--- Dataset excerpts ---
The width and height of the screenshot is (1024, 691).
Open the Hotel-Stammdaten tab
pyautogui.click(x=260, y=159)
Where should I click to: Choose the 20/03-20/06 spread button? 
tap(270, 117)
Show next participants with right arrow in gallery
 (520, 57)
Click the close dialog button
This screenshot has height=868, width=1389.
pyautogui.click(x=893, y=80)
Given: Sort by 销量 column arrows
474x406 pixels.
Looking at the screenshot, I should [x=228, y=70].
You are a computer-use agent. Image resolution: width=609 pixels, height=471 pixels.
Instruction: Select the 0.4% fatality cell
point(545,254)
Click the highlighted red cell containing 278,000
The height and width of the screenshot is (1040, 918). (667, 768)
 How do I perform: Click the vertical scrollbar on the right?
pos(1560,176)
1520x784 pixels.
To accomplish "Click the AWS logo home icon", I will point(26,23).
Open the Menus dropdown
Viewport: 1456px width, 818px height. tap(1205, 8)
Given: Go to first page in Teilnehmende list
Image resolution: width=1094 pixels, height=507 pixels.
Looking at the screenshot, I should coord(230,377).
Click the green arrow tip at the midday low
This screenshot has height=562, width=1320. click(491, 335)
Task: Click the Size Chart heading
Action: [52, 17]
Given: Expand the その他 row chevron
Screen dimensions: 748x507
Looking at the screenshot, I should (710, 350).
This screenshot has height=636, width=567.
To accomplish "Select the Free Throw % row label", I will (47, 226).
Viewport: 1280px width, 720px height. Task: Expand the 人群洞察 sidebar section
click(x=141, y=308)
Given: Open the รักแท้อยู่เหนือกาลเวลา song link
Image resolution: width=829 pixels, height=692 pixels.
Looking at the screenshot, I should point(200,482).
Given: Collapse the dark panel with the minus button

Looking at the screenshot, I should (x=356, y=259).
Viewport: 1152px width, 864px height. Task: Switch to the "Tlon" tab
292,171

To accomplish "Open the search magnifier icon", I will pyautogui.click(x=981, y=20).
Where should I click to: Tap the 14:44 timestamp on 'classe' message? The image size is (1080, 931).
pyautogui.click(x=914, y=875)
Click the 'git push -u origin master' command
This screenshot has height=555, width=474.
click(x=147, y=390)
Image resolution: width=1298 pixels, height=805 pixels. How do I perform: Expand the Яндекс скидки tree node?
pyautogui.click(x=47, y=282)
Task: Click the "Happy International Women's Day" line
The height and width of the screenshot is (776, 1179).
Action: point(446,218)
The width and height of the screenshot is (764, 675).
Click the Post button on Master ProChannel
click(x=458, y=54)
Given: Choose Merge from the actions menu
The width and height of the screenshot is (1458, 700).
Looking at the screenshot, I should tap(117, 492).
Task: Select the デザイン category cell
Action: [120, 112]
---
Task requirements: What lines hold the string "will"? Pick them out of the data.

Written response:
To accomplish "Click the AWS logo home icon", I will point(26,23).
To accomplish "Select the Free Throw % row label", I will (47, 226).
To accomplish "Open the search magnifier icon", I will pyautogui.click(x=981, y=20).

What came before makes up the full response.